# Tutorial I: Introduction to TensorFlow 2


<p>
Bern Winter School on Machine Learning, 2022<br>
Prepared by Mykhailo Vladymyrov.
</p>

This work is licensed under a <a href="http://creativecommons.org/licenses/by-nc-sa/4.0/">Creative Commons Attribution-NonCommercial-ShareAlike 4.0 International License</a>.

In this tutorial session we will get familiar wtih:
* How to do optimization in TF and what possibilities does that open to data science
* how to apply that to virtually any practical problem
   * unordered/tabular data
   * data with continuous dimensions
   * sequential data

The main feature of TF is the way we define operations.
In regular programming we define a set of functions or methods on the objects.
In TF we define a computational graph. Computational graph is a directed graph in which every node corresponds to an operation or variable. Variables can feed their value into operations, and operations can feed their output into other operations.
Then, during execution we feed some data and/or parameters as input of the graph, and the graph produces the output.
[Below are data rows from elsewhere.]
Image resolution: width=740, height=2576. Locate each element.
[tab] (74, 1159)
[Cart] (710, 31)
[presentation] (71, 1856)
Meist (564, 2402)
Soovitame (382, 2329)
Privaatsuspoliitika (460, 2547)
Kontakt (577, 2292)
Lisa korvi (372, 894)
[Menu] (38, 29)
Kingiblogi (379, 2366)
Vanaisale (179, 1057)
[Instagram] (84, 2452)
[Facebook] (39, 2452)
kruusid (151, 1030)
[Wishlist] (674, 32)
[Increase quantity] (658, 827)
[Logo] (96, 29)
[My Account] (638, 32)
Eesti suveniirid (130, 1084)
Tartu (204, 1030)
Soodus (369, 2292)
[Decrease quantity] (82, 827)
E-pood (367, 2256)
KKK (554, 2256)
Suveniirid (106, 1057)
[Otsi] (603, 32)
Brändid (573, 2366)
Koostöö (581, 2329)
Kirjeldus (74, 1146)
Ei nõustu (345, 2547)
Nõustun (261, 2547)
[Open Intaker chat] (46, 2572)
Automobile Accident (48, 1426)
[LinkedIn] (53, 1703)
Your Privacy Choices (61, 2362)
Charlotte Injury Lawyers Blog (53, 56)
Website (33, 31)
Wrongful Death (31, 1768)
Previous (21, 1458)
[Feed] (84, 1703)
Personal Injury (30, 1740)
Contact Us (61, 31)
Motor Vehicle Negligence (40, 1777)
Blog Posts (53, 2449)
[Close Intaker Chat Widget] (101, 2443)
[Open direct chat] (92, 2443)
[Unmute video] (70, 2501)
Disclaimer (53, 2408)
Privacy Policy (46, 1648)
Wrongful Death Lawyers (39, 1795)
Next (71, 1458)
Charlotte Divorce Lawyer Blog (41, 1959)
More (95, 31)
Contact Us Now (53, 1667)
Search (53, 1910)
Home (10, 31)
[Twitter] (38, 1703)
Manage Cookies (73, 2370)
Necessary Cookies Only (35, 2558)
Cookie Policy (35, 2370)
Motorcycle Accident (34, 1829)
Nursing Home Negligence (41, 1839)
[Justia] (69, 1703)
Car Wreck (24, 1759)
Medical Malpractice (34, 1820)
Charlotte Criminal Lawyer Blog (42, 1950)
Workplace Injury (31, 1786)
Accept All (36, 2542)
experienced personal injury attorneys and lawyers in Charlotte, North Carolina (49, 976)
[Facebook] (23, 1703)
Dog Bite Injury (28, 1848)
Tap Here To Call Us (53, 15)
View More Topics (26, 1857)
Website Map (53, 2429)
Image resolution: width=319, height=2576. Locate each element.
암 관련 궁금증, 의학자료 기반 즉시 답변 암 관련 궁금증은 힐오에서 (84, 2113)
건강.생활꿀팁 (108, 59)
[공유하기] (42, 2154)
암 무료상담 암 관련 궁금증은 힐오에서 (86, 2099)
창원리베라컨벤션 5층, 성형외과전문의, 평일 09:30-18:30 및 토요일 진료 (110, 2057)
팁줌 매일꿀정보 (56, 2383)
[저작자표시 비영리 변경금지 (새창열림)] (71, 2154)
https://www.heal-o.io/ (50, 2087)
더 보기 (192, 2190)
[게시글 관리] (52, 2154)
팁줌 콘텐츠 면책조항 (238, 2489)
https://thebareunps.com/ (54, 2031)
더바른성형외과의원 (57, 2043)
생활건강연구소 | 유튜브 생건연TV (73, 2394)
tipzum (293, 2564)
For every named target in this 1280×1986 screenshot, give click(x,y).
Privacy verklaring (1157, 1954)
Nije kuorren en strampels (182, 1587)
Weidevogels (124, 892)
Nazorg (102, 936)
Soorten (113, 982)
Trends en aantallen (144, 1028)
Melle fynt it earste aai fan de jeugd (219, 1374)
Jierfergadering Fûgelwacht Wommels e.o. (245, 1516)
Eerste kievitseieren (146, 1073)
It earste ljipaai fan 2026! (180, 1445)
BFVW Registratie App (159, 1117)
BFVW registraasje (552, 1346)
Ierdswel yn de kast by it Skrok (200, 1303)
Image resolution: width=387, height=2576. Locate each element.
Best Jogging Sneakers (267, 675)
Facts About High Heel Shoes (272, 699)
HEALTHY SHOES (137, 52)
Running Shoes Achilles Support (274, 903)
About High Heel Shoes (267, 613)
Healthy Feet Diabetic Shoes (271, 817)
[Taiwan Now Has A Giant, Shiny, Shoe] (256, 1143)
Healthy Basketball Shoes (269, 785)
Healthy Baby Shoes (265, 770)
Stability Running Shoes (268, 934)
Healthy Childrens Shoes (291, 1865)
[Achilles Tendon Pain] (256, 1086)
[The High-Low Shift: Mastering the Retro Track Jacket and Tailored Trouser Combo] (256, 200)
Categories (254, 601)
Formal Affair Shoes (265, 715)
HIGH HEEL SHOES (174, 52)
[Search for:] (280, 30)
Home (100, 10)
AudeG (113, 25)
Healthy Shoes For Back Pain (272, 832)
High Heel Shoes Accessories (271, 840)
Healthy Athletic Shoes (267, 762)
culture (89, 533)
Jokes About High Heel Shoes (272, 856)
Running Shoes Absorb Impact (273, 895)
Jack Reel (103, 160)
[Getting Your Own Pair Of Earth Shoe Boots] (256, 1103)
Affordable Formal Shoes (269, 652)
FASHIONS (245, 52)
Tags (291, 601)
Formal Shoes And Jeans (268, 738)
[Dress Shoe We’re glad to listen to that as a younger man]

In this course we will not cover TF1 interface, but you're encouraged to check how the same things cab be implemented in TF1 on the github repo.

TF2 provides a high-level interface, allowing implementing 

While it is easy to use, some fundamental conceps can remain a bit obscured, but we will try to clarify that in the course.

## 00. Requirements

To run this notebooks you need Tensorflow and numpy installed.
As some parts of this tutorial rely on specific functions, it's strongly advised to use the Chrome browser or Chromium derivatives.

Basic knowledge of Python can be acquired [here](https://docs.python.org/3/tutorial/) and of Numpy [here](https://docs.scipy.org/doc/numpy/user/quickstart.html)

Full documentation on Tensorflow functions is available in the [reference](https://www.tensorflow.org/api_docs/python/). Sometimes [functions' implementation](https://github.com/tensorflow/tensorflow) might help to understand what is happening under the hood.


## 0. Cell execution

Press ``Ctrl+Enter`` or ``Shift+Enter`` on the next cell to execute the content

In [None]:
print('It works')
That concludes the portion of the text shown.